I saw all of the best pictures this year and liked them all, save one. It was the one that had been done many times before. It was preachy, it's characters were designed for maximum effect, and it delved into the difficult topic: racism. That picture is Crash. And while I didn't hate it, I was disappointed that it was nominated as best picture. I thought it was entertaining enough, but had way too many Hollywood mastubatory elements to it --- the ensemble cast, the interweaving story lines, the "racism is bad" message that it just beat me into submission.
I was fully expecting Brokeback Mountain to take the award --- a film that I saw for the first time hours before the awards show. It was a great movie for reasons other than its assumed message --- that gay love during times of hate is a rough road. Sorry, but that movie was about betrayal. I stayed away from Brokeback until the last minute because I didn't think I could identify much with a gay cowboy movie. And now I think that film will stay with me for a lot longer than Crash, which I saw on its opening week and have largely forgotten about.
2 Comments:
I concur. I'm generally not a fan of the self-important movie-with-a-moral. Especially when the message is so unsubtle and heavy-handed in its delivery. Racism == bad. OK, got it. Thanks for that keen insight you Hollywood people, but this topic was pretty well covered in Do The Right Thing. On the upside, it was fairly well executed and featured Don Cheadle.

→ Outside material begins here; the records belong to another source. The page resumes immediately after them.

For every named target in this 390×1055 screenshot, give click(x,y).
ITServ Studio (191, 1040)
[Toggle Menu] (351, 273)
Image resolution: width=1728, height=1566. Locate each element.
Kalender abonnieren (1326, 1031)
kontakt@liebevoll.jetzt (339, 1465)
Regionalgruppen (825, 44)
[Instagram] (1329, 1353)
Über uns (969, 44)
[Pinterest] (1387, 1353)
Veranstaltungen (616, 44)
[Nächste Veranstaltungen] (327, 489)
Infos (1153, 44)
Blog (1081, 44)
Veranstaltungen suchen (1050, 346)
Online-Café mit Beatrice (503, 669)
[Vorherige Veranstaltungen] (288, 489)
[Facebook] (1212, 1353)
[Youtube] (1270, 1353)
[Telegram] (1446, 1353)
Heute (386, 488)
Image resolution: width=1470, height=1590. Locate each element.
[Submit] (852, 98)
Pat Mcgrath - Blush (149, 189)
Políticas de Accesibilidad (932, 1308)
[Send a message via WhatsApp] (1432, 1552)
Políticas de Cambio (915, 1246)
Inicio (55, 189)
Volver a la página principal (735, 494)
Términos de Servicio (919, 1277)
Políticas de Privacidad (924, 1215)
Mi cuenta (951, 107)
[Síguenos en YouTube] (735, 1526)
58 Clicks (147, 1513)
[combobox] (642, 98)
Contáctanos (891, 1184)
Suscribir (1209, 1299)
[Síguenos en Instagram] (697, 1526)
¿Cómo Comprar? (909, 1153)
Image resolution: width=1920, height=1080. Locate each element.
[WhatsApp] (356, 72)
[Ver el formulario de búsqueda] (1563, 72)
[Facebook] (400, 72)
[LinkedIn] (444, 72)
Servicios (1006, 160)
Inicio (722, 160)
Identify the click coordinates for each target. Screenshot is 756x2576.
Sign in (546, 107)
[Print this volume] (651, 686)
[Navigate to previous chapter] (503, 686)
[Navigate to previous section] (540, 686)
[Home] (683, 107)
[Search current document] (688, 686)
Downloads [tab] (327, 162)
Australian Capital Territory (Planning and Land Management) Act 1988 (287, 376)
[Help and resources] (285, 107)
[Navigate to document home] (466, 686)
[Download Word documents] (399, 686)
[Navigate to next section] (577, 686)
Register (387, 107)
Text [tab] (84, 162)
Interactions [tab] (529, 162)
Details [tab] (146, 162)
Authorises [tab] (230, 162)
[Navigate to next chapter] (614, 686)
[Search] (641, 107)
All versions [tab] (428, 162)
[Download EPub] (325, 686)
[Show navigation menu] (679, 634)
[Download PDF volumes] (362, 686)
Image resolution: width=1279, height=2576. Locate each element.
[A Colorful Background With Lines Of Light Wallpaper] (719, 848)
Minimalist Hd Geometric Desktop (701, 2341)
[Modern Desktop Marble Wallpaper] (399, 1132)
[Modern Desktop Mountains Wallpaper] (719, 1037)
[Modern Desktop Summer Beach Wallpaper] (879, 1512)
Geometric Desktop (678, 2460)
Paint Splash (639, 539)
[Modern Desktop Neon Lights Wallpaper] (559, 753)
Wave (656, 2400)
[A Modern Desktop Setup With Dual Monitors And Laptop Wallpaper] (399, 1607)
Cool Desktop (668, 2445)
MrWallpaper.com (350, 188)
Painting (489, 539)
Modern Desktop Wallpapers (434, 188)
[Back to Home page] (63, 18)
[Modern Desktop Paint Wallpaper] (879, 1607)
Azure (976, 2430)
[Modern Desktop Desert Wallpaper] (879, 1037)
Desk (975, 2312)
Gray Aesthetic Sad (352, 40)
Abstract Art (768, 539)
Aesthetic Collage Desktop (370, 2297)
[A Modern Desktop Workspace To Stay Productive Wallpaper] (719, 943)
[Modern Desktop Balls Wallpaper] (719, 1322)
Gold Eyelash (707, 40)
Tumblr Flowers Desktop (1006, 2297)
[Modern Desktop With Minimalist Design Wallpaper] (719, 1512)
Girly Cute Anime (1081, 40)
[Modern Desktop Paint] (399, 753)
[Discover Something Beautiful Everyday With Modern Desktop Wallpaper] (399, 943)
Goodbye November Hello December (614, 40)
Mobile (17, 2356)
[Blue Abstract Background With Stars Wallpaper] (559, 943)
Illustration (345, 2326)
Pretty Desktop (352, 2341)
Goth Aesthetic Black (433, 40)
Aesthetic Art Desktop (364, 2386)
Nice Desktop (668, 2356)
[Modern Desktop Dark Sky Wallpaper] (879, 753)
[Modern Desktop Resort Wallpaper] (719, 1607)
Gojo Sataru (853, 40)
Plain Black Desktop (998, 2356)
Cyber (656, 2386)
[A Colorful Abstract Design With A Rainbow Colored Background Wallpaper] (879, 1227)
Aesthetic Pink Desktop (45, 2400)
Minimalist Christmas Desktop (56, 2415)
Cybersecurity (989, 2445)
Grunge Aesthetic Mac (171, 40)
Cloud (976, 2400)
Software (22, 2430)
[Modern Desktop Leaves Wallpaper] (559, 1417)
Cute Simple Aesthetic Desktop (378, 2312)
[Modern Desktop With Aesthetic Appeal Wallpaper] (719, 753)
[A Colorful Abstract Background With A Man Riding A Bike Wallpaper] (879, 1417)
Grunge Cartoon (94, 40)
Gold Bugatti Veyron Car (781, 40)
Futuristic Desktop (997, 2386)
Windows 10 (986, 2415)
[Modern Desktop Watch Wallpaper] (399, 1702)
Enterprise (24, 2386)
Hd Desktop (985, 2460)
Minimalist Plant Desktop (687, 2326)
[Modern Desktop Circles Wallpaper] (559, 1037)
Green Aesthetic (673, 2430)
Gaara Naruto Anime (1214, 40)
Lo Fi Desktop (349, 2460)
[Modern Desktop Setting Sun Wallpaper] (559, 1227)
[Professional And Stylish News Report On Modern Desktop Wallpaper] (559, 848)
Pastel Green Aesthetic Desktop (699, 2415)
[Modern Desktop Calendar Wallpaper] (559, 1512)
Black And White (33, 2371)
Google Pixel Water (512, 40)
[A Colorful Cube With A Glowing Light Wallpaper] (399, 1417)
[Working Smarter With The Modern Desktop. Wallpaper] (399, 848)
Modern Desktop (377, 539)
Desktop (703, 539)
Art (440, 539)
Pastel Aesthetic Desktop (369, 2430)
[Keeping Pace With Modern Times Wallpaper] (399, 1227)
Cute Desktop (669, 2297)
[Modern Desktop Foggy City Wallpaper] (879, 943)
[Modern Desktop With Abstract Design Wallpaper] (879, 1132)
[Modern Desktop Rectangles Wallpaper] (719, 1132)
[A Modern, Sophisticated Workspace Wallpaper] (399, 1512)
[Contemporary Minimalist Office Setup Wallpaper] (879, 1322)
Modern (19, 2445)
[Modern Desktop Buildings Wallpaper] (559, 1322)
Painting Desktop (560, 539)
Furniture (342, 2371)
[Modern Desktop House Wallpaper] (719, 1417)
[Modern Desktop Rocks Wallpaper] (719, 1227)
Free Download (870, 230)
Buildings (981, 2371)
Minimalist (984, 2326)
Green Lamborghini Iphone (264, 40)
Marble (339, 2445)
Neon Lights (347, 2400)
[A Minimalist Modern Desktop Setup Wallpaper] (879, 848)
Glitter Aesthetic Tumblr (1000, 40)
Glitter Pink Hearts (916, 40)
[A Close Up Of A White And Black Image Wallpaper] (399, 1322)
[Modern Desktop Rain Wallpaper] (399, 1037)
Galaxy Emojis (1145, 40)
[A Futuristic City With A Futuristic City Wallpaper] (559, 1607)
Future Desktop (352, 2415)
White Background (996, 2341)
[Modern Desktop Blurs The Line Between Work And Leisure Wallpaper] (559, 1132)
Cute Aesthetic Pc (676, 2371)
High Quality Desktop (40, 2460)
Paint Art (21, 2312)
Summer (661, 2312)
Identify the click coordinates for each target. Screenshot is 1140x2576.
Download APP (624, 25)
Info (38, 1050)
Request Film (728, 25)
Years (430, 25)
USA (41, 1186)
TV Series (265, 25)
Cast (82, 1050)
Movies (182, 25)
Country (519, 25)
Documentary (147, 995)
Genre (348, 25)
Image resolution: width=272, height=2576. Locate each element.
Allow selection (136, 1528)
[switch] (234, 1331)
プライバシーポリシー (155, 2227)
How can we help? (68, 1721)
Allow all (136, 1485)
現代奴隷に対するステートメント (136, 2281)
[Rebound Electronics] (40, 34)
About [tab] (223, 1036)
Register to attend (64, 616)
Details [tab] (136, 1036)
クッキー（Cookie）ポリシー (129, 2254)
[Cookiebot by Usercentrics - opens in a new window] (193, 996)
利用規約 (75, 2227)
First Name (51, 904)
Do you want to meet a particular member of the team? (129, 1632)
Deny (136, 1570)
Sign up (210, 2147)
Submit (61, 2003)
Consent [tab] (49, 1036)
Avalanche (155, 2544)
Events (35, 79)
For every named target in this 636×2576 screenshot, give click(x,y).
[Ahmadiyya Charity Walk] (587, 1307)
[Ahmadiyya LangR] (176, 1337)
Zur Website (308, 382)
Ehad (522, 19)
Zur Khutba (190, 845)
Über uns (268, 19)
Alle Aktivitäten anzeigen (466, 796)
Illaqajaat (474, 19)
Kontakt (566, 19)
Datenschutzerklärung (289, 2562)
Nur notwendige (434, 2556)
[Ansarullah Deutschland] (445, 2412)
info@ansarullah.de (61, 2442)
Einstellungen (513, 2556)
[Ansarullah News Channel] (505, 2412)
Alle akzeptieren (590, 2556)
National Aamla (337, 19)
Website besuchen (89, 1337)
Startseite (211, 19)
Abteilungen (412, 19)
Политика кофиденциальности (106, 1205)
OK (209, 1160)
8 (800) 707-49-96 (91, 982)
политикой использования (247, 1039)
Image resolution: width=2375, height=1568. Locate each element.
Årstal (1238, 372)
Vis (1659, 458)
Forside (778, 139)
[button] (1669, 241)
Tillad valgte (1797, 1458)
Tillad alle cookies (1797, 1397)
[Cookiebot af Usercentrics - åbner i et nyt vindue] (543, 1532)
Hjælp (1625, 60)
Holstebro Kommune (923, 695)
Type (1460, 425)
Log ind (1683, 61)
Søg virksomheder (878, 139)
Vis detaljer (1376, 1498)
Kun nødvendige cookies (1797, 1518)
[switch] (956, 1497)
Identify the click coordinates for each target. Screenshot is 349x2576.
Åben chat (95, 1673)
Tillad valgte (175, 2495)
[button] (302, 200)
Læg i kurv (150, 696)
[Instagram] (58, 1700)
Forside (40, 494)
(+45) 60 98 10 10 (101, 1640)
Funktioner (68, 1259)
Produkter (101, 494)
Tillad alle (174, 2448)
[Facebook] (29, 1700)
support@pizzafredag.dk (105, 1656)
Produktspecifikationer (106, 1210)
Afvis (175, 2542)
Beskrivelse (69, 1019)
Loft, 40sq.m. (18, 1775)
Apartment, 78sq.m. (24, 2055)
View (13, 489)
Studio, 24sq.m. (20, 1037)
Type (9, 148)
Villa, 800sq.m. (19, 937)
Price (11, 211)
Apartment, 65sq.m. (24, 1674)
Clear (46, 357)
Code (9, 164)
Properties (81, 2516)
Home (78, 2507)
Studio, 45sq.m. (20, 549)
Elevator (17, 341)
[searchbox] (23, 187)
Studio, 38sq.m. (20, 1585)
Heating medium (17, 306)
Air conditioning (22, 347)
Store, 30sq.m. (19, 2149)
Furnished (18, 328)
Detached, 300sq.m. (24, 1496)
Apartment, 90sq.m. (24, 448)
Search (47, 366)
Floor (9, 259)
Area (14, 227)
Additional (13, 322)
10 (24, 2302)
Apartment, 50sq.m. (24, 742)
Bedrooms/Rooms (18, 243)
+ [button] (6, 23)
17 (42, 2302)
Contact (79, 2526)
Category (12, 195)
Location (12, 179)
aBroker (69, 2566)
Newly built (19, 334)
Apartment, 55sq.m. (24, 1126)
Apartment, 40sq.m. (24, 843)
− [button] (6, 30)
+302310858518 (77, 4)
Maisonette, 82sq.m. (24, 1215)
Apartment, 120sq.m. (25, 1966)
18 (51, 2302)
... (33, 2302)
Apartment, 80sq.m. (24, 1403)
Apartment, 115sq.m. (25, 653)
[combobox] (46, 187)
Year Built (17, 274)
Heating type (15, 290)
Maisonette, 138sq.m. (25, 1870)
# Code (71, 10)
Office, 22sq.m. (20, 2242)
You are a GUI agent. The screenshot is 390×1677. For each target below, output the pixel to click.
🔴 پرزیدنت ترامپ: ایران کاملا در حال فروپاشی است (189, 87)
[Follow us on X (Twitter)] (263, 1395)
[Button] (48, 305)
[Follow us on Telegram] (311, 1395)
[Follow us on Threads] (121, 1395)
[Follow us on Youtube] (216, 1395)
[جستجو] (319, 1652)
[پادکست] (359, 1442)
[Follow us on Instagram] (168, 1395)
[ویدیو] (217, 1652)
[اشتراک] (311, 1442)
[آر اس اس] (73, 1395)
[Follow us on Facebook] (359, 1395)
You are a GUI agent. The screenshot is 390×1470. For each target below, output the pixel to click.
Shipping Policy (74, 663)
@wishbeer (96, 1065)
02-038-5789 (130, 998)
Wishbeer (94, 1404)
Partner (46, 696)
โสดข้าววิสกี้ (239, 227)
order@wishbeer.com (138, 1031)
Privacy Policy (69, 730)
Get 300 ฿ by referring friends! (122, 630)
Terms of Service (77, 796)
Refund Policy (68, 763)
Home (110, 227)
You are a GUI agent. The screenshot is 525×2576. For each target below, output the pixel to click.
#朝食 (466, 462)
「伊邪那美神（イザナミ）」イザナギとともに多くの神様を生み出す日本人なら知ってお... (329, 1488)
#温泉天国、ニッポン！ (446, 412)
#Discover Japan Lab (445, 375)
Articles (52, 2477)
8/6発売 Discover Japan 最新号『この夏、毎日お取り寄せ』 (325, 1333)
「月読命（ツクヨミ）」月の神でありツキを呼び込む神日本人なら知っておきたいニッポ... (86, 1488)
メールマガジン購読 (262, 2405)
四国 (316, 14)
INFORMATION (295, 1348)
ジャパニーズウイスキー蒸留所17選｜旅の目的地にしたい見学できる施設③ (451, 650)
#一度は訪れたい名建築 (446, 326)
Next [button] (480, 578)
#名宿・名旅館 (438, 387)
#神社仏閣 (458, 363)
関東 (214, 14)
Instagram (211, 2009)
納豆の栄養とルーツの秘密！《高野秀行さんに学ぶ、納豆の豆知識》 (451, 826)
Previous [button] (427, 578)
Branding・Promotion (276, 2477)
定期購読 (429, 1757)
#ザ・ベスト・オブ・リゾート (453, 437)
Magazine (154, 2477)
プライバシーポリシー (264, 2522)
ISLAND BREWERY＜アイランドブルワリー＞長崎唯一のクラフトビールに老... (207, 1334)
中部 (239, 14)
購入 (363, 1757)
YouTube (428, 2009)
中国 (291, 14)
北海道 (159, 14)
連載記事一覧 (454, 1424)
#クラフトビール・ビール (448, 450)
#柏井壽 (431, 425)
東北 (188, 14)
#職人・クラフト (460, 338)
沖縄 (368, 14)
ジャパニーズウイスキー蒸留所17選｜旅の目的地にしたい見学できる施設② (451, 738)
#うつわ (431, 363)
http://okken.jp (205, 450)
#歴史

A much better film is Hustle & Flow; at least it didn't take itself quite so seriously.
-K.
Don Cheadle is great in everything he's in. Hotel Rwanda --- are you kidding me? Genius.
He elevates everything he's in, which is a chore given the weird roles he's handed such as porn-actor-turned-stereo-salesman in Boogie Nights.
My favorite Cheadle role is Snoopy, the boxer/inmate/gangster in Out of Sight. I love the scene where George Clooney and Cheadle are throwing down in the prison library and they straighten up just as a prison gaurd walks in.
"What's going on in here?" prison gaurd.
"We're just excited about reading. Reading is fundamental and shit," Snoopy.